Qu’est-ce que c’est ? Tu me fais exploser ?
– Non, ce n’est pas nous.
– Mais si !
– Tu es un combattant, nous aussi. Va te battre.
À 16 h 50, les frères Kouachi sortent brusquement de l’imprimerie en tirant et sont aussitôt criblés de balles. À la porte de Vincennes, les hommes du Raid et de la BRI prennent position autour de l’hypermarché. À 17 h 05, un négociateur appelle Coulibaly pour faire diversion. Une explosion retentit soudain : les artificiers du Raid tentent de faire sauter une porte de service.
« Qu’est-ce que c’est ? Tu me fais exploser ? », demande Coulibaly.
Non, ce n’est pas nous.
Mais si !
Tu es un combattant, nous aussi. Va te battre. »
À l’entrée principale, les policiers relèvent le volet électrique. Deux policiers s’élancent dans le magasin en tirant. « On y va, les gars ! » Le terroriste réplique, un policier s’écroule, blessé. Coulibaly se précipite alors vers l’entrée en tirant et meurt, criblé de 27 balles. Les 26 otages survivants sortent en courant, sains et saufs.
À la télévision dans la soirée, François Hollande s’adresse une nouvelle fois aux Français : « L’unité est notre meilleure arme.

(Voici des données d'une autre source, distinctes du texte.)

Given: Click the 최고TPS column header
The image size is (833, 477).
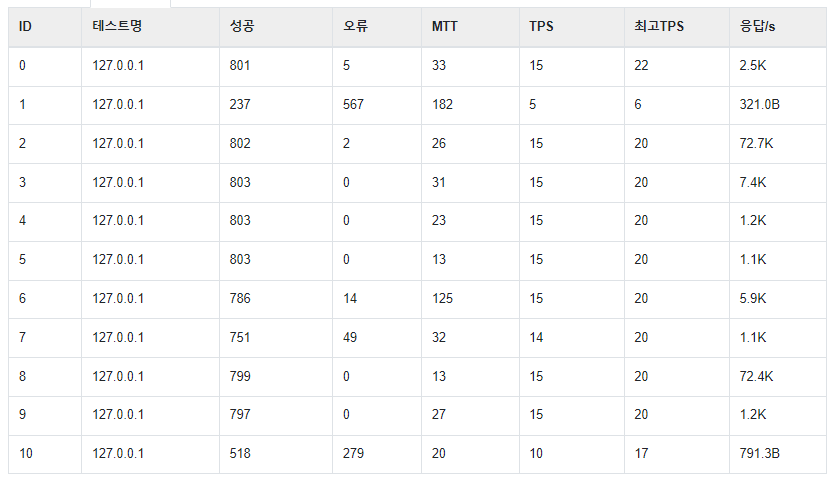Looking at the screenshot, I should point(677,27).

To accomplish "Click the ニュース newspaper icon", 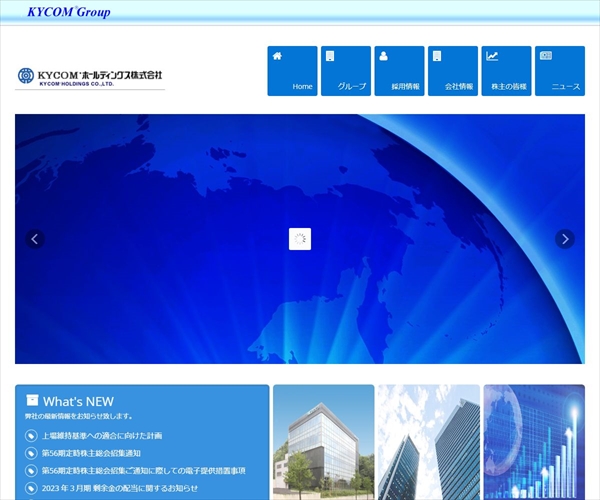I will coord(546,56).
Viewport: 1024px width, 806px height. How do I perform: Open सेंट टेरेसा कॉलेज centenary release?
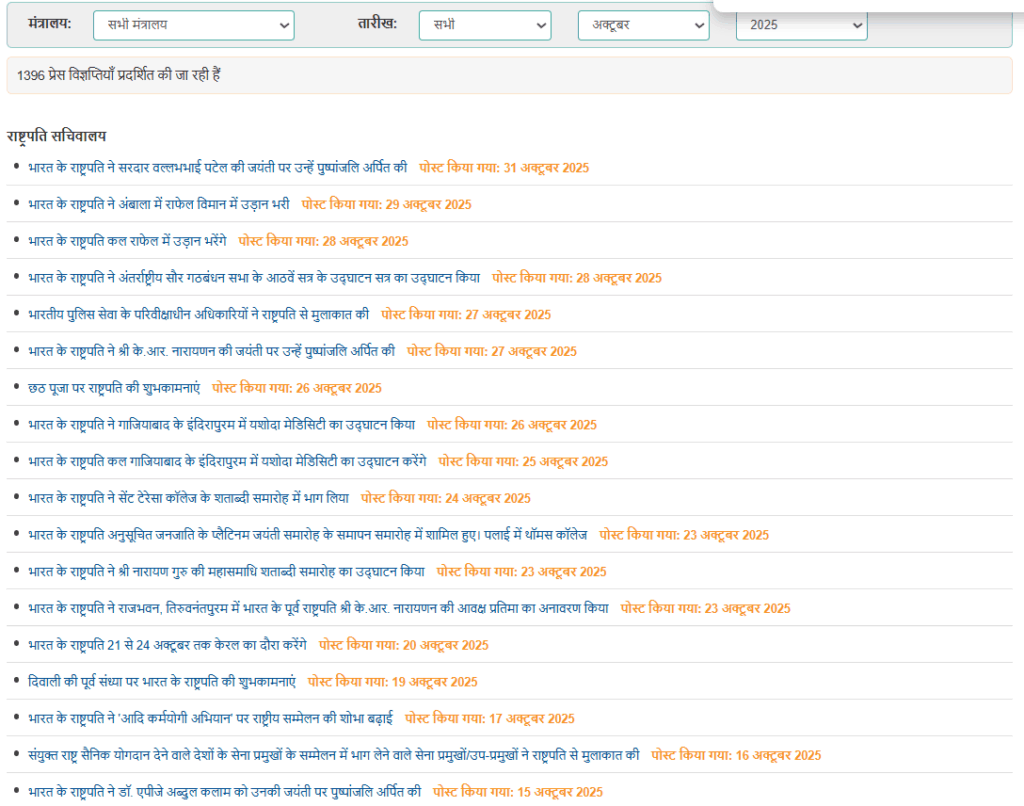pyautogui.click(x=189, y=498)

J’appelle tous les Français à se lever ce dimanche. De cette épreuve, nous sortirons plus forts. » Samedi, la France reste figée, comme hébétée. Le soir, la 20e journée du championnat de football de Ligue 1 se déroule normalement, si ce n’est la banderole « Le Qatar finance le PSG et le terrorisme » déployée par des supporters corses à Bastia, qui affronte le club parisien. Dans la nuit, Harith Al-Nadhari, chef d’Al Qaeda dans la Péninsule arabique (Aqpa), revendique l’attaque contre Charlie mais pas celle de l’Hyper Cacher.

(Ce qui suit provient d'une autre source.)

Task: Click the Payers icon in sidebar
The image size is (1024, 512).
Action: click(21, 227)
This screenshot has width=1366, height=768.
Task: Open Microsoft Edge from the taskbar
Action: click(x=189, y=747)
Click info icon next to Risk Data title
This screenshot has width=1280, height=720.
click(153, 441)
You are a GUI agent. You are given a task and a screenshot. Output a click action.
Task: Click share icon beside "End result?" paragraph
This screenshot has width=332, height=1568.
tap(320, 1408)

Deux millions de personnes défilent dimanche en silence entre République et Nation dans les rues de Paris, et deux autres millions dans toutes les villes françaises. C’est peut-être le plus grand rassemblement de l’histoire de France. Des pancartes « Je suis Charlie », « Je suis juif », « Je suis flic », mais pas de slogan, juste un lourd silence. En tête, les rescapés de la tuerie de la rue Nicolas-Appert et leurs amis se tiennent par la main, avec un bandeau « Charlie » autour du front. Derrière eux, prennent place autour de François Hollande une cinquantaine de chefs d’État et de gouvernement du monde entier, dont beaucoup d’autocrates. Les « Charlie » en ricanent déjà.
Le numéro des survivants sortira le mercredi 14 et se vendra à sept millions d’exemplaires. Il y a une double page sur la manifestation, avec ce dessin de Catherine Meurisse montrant les chefs d’État : « Une famille de clowns décimée, dix de retrouvés. » Un autre de Riss montre un terroriste cagoulé ouvrant le feu : « Dessinateur à Charlie, c’est 25 ans de boulot. Terroriste, 25 secondes, un métier de feignant et de branleur. » Un autre de Luz figure les Kouachi arrivant au ciel et s’interrogeant : « Elles sont où, les 70 vierges ? » Une bulle répond : « Avec l’équipe de Charlie, tocards ! » La une, enfin, dessinée par Luz, montre le prophète Mahomet la larme à l’œil, tenant une pancarte « Je suis Charlie ». Et ce gros titre, « Tout est pardonné », une proclamation d’humanité mutuelle et réciproque avec le prophète, expliquera plus tard Luz. Charlie entre dans l’éternité, et dans un bunker.